▶ [Exercise]: Below are records to be repeated exactly. Leave their pictures behind.

━━━━━ Available records

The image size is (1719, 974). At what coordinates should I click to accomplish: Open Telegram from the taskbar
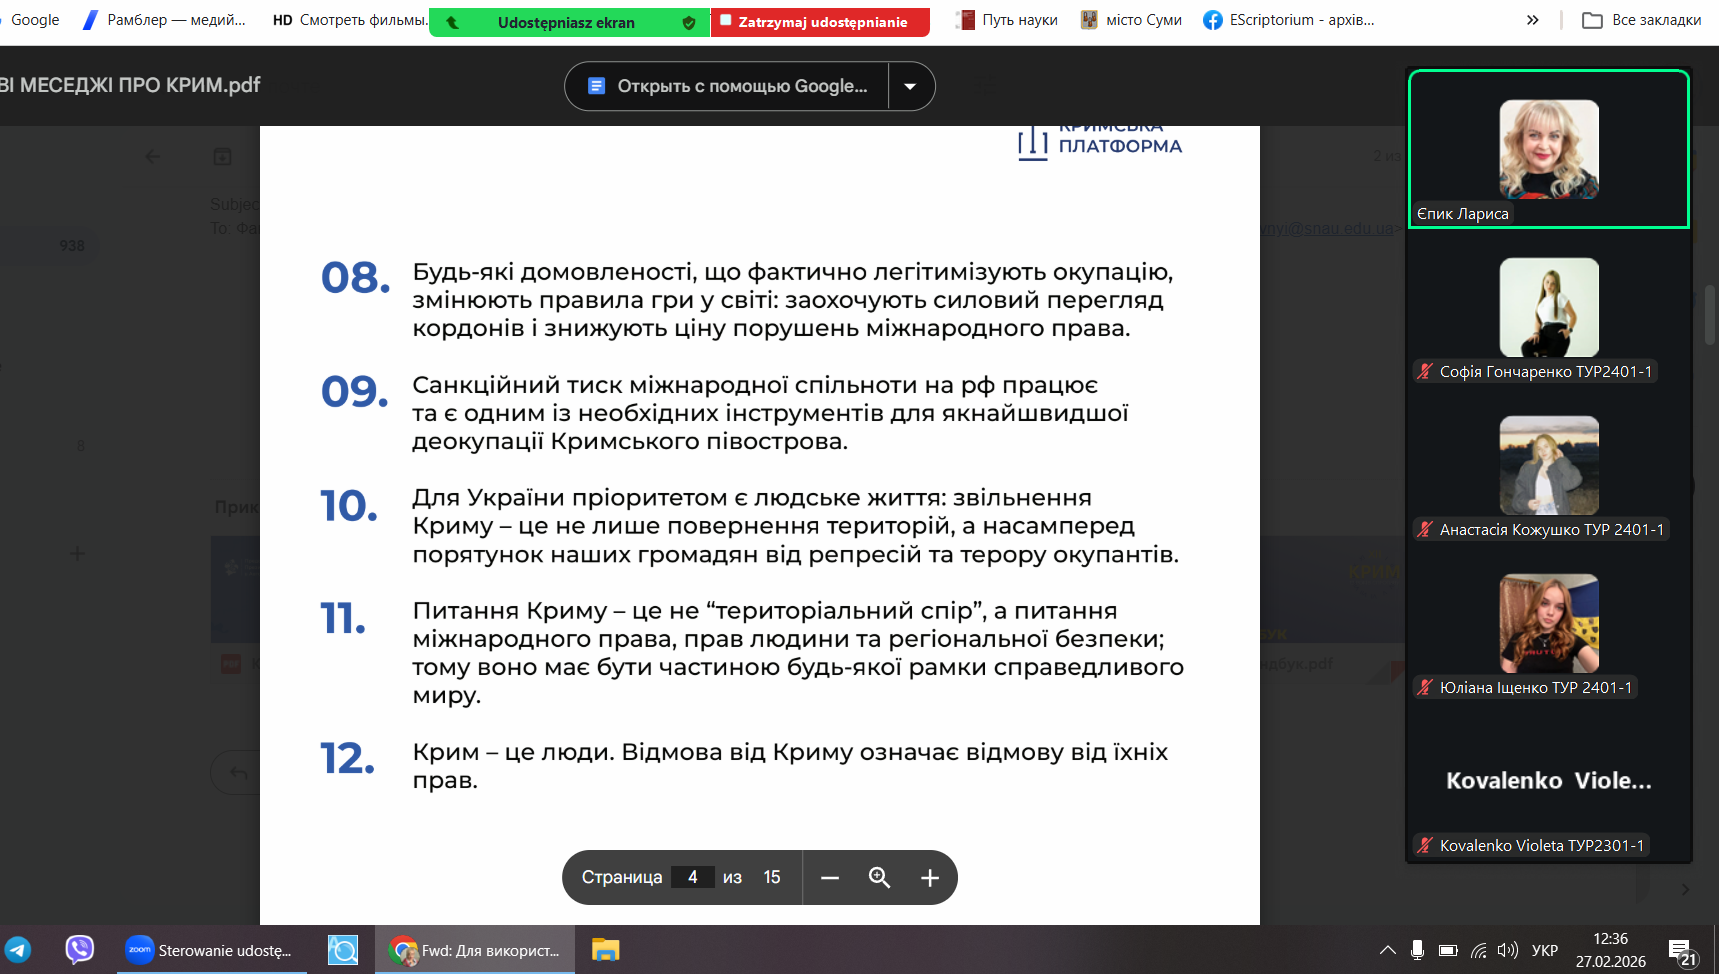pos(18,950)
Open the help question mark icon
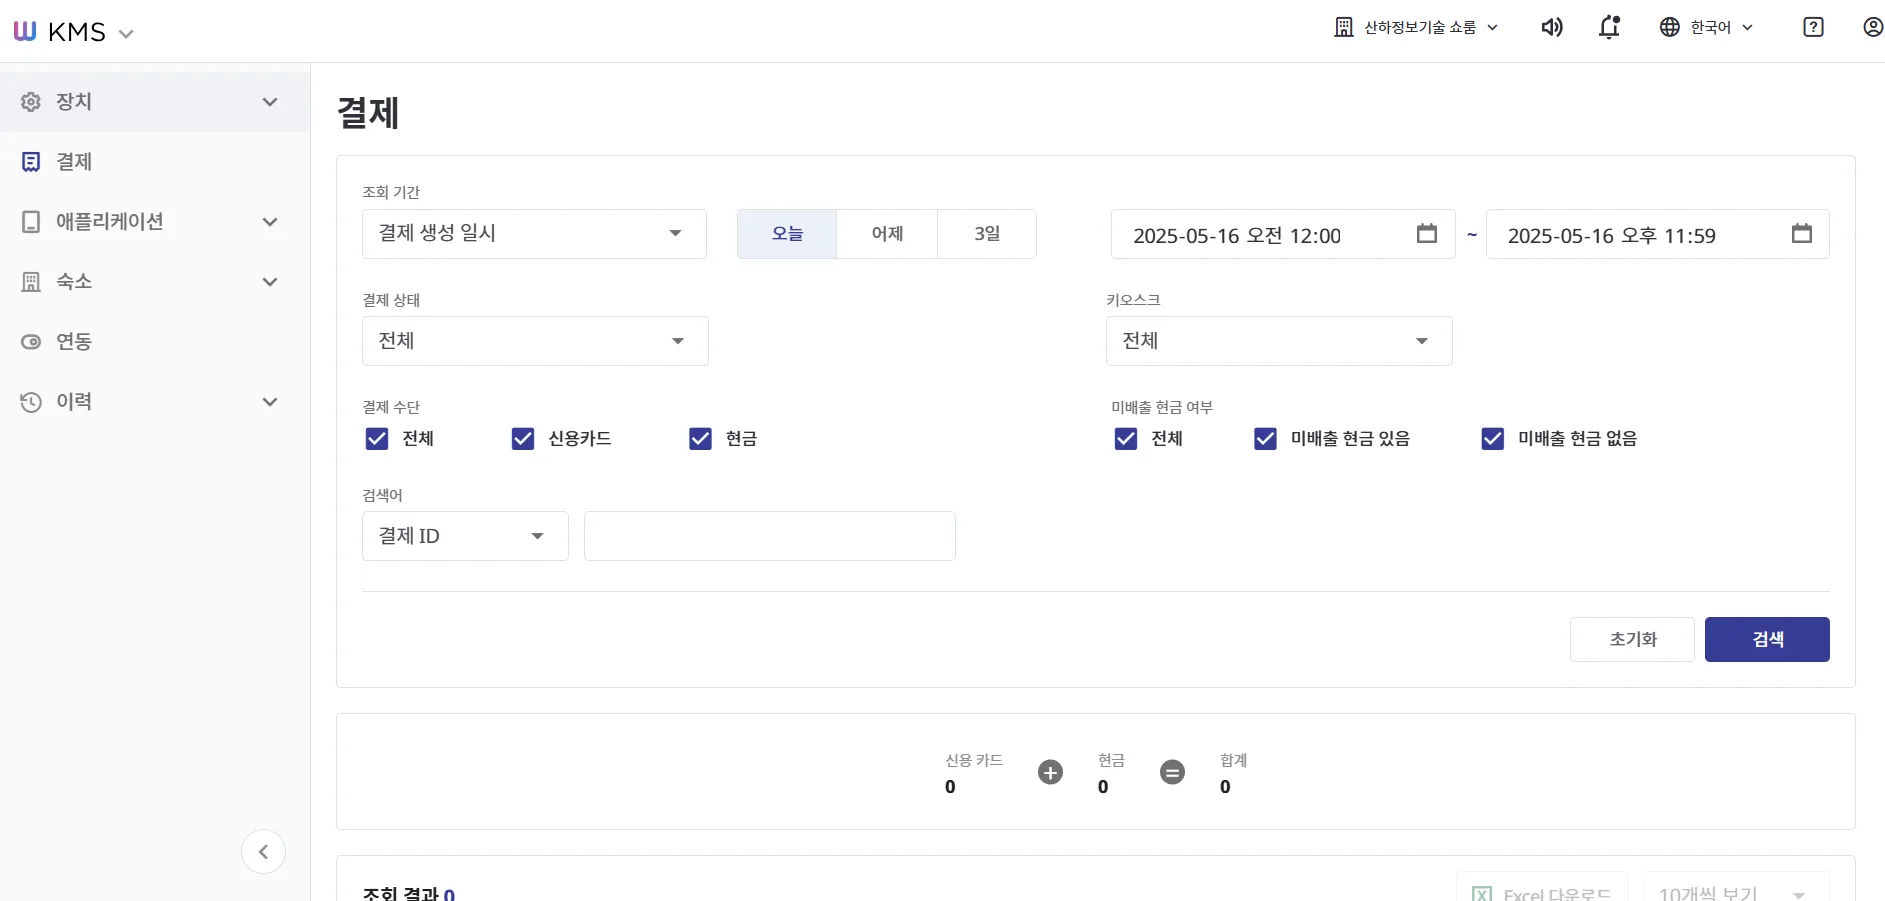The image size is (1885, 901). point(1813,27)
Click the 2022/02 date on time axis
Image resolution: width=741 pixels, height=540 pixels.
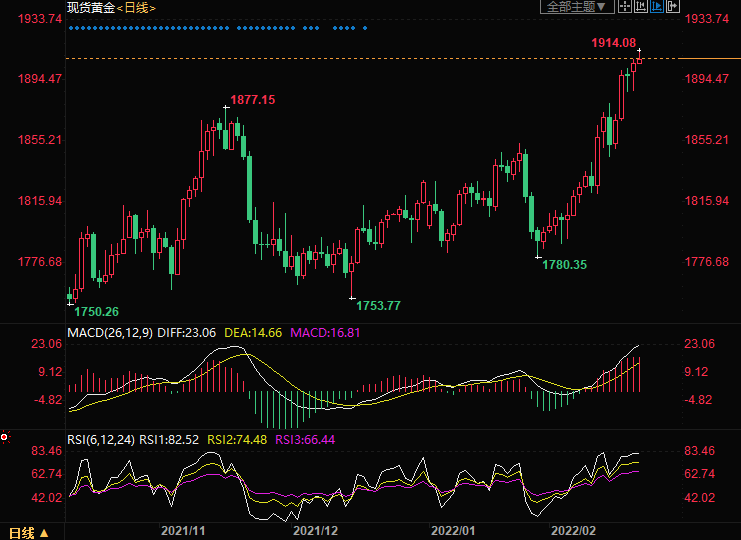click(x=573, y=530)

━━━━━━━━━━

▶ [Answer space]:
The image size is (1719, 974). At what coordinates should I click to accomplish: Open Telegram from the taskbar
pos(18,950)
Open the help question mark icon
The image size is (1885, 901). point(1813,27)
Click the 2022/02 date on time axis
Image resolution: width=741 pixels, height=540 pixels.
click(x=573, y=530)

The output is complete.